The Hague: India has expressed concern over fresh allegations of use of chemical weapons in different parts of the world, according to a statement issued by the Indian Embassy in The Hague on Wednesday.
According to the statement, addressing the 88th Session of the Executive Council of the Organisation for Prevention of Chemical Weapons (OPCW) here on Tuesday, Ambassador and Permanent Representative of India to OPCW Venu Rajamony while expressing concern over these reports, also expressed sympathies to the victims of such attacks.
"India shares the widespread concern over fresh allegations on the use of chemical weapons coming from different parts of the world," Rajamony said.

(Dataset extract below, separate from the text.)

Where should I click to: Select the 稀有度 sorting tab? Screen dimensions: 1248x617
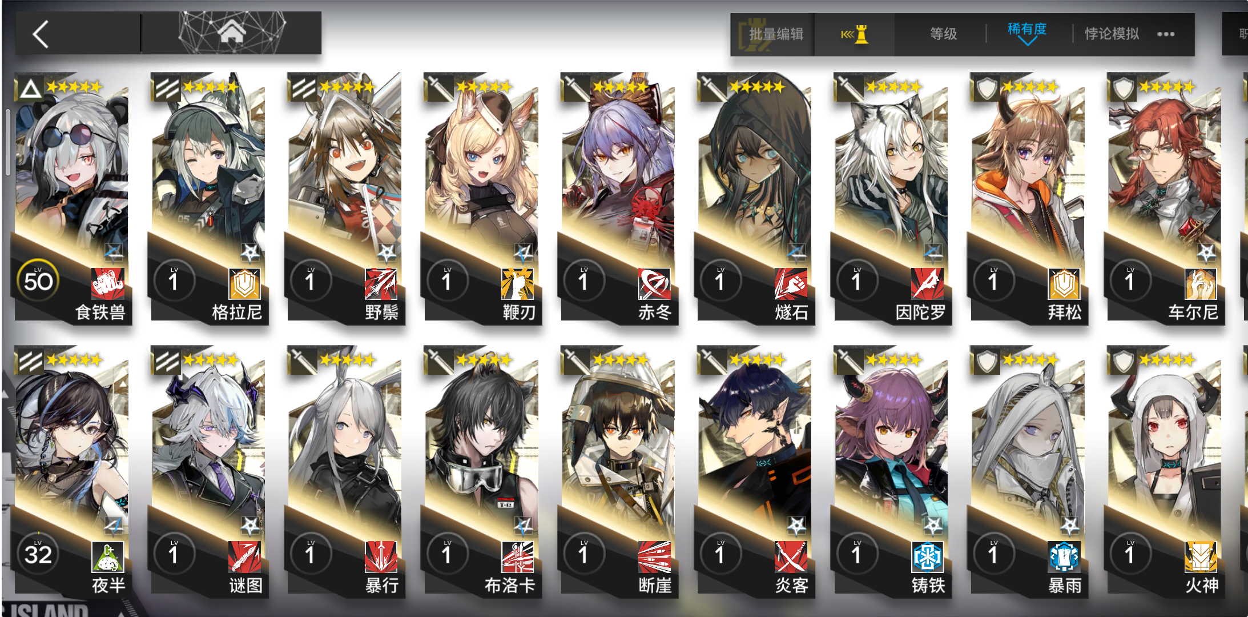coord(1026,29)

"We are saddened to learn about the tragic loss of life of a UK citizen in Amesbury following the exposure to a toxic chemical," he said in reference to the death of a 45-year-old woman in Britain last week after being exposed to the deadly nerve agent Novichok, the same substance that was used to poison former Russian spy Sergei Skripal and his daughter Yulia in an attack that occurred just miles away earlier this year.
"We express our deepest sympathies to all victims of chemical weapon attacks and their families."
Rajamony said it has been India's consistent position that the use of chemical weapons anywhere, at any time, by anybody, under any circumstances, cannot be justified and the perpetrators of such abhorrent acts must be held accountable.
"The use of chemical weapons is in complete disregard of humanity and is reprehensible and contrary to the provisions of the Chemical Weapons Convention as well as accepted international legal norms," he said, adding that India is deeply worried about reports of the Islamic State terrorist outfit acquiring chemical weapons and their delivery systems.
Rajamony said that, as one of the original signatories of the Convention and an active member of the OPCW, India has always emphasised the importance of consensus and the need for all decisions to be taken by the states parties in consultation with each other.
"It is the responsibility of all state parties to preserve and protect the integrity and credibility of the Convention," he said.